◆ Task instructions
Please render the entries as a Markdown table with the columns "No." and "Line", starting with the line that contains "The image size is (1366, 768)." and going on through the line that contains "tap(445, 167)". Give each line its own row, numbered in order, and leave out blank lines.

(Rows from a dataset)
%%
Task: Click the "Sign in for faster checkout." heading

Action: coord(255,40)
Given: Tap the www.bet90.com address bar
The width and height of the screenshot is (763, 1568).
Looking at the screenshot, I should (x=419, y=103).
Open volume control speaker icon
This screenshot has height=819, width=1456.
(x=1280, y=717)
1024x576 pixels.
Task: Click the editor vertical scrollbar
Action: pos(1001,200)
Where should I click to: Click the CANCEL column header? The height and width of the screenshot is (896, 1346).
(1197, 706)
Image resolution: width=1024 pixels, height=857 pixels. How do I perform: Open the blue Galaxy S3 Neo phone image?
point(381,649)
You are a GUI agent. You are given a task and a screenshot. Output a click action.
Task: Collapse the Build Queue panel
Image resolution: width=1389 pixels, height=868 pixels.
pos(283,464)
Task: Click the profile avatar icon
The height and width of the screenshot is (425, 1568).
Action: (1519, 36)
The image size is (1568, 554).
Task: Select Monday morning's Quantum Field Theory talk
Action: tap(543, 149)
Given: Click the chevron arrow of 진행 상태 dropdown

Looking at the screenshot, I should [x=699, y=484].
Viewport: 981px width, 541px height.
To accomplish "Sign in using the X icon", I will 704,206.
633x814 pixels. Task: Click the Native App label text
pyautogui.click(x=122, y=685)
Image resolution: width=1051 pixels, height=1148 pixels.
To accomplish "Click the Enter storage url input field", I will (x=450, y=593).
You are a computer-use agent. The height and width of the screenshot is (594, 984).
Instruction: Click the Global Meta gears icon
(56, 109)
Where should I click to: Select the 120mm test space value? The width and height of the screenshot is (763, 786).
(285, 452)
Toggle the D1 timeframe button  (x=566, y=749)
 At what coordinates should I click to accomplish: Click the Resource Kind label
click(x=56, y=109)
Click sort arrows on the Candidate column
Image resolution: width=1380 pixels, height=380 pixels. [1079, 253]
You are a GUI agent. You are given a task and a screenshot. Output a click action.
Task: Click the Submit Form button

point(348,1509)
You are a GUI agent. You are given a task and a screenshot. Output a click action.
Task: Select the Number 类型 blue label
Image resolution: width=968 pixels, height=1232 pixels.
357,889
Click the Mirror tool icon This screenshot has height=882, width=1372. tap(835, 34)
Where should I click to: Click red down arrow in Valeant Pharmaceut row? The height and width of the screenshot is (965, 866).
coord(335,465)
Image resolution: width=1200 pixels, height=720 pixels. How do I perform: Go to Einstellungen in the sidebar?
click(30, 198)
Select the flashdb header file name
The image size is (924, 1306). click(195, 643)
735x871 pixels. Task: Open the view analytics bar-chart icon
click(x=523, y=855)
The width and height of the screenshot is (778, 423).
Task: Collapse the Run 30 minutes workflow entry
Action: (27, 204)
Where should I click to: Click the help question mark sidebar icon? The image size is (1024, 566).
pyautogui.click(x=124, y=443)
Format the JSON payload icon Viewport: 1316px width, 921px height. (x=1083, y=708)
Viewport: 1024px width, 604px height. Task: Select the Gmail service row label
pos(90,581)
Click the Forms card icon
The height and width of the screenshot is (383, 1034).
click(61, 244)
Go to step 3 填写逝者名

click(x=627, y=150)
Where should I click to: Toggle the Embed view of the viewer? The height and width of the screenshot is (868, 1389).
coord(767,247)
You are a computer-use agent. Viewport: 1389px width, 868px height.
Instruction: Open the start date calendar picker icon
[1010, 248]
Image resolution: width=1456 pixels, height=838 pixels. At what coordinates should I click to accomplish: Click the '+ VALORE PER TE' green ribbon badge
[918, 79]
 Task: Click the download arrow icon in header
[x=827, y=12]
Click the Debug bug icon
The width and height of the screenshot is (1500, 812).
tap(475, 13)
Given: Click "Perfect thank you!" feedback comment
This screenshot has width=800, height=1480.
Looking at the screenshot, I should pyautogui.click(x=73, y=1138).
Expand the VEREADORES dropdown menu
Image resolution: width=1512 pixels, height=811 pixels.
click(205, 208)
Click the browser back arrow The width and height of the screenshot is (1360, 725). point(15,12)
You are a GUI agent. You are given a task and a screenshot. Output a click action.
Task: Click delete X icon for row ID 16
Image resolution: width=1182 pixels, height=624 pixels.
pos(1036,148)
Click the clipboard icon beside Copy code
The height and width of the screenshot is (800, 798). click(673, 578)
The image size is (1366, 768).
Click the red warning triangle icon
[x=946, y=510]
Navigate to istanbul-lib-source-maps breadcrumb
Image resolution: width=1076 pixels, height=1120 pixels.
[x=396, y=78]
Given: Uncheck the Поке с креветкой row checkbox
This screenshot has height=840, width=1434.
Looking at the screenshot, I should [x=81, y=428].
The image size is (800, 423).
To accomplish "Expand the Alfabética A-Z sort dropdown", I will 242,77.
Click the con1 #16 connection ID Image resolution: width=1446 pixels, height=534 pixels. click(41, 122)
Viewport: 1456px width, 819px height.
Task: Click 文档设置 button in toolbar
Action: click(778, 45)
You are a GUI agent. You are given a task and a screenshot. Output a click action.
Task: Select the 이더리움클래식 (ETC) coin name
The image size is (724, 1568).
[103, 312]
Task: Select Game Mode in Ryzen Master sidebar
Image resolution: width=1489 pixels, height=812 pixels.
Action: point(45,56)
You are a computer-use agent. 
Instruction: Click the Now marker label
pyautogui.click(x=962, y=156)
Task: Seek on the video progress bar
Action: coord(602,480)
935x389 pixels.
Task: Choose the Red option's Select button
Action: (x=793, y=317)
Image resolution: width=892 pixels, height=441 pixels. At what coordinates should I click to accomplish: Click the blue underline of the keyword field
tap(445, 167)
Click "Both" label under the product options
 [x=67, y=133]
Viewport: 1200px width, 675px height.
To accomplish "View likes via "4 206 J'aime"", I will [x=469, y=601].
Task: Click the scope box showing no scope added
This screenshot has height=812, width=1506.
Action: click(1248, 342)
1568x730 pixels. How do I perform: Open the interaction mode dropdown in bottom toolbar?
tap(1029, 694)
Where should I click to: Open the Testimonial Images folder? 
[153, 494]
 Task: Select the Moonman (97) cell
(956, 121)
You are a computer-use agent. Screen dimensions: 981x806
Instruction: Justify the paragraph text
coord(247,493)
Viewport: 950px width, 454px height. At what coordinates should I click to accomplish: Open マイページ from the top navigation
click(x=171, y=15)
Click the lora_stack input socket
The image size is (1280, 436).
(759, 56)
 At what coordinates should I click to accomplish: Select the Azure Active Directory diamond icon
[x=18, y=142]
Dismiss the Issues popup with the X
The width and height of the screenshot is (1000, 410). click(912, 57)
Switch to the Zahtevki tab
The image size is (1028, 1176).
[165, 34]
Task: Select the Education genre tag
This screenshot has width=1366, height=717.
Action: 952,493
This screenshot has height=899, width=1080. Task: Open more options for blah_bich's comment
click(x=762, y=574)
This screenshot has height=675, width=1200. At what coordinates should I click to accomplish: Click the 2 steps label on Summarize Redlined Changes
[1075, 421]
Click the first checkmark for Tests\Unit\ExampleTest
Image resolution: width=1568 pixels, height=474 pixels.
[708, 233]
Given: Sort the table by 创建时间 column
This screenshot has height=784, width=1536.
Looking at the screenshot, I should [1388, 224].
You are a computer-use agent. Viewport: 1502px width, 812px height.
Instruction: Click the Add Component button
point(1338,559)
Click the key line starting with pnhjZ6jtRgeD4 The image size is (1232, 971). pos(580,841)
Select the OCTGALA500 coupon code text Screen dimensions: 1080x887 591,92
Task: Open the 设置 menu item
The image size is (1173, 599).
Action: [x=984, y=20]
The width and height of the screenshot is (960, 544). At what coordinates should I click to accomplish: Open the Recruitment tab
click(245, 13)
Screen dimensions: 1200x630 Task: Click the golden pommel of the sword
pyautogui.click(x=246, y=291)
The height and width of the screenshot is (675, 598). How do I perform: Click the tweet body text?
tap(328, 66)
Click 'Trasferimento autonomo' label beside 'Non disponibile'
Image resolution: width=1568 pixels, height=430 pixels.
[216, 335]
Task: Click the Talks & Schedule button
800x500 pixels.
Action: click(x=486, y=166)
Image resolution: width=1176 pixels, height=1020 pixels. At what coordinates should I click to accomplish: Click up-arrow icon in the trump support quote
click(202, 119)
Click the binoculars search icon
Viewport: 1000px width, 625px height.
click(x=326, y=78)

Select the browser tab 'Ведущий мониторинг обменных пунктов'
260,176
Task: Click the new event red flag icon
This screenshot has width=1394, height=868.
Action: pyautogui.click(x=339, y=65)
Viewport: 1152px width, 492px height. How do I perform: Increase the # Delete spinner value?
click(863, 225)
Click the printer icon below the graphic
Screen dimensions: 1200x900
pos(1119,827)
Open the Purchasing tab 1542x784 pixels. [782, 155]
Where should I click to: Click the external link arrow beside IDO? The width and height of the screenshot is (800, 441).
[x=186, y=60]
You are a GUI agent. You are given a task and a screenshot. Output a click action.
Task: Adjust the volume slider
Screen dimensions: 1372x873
%%
◆ Full output
| No. | Line |
|---|---|
| 1 | The image size is (1366, 768). |
| 2 | Click the red warning triangle icon |
| 3 | [x=946, y=510] |
| 4 | Navigate to istanbul-lib-source-maps breadcrumb |
| 5 | Image resolution: width=1076 pixels, height=1120 pixels. |
| 6 | [x=396, y=78] |
| 7 | Given: Uncheck the Поке с креветкой row checkbox |
| 8 | This screenshot has height=840, width=1434. |
| 9 | Looking at the screenshot, I should [x=81, y=428]. |
| 10 | The image size is (800, 423). |
| 11 | To accomplish "Expand the Alfabética A-Z sort dropdown", I will 242,77. |
| 12 | Click the con1 #16 connection ID Image resolution: width=1446 pixels, height=534 pixels. click(41, 122) |
| 13 | Viewport: 1456px width, 819px height. |
| 14 | Task: Click 文档设置 button in toolbar |
| 15 | Action: click(778, 45) |
| 16 | You are a GUI agent. You are given a task and a screenshot. Output a click action. |
| 17 | Task: Select the 이더리움클래식 (ETC) coin name |
| 18 | The image size is (724, 1568). |
| 19 | [103, 312] |
| 20 | Task: Select Game Mode in Ryzen Master sidebar |
| 21 | Image resolution: width=1489 pixels, height=812 pixels. |
| 22 | Action: point(45,56) |
| 23 | You are a computer-use agent.  |
| 24 | Instruction: Click the Now marker label |
| 25 | pyautogui.click(x=962, y=156) |
| 26 | Task: Seek on the video progress bar |
| 27 | Action: coord(602,480) |
| 28 | 935x389 pixels. |
| 29 | Task: Choose the Red option's Select button |
| 30 | Action: (x=793, y=317) |
| 31 | Image resolution: width=892 pixels, height=441 pixels. At what coordinates should I click to accomplish: Click the blue underline of the keyword field |
| 32 | tap(445, 167) |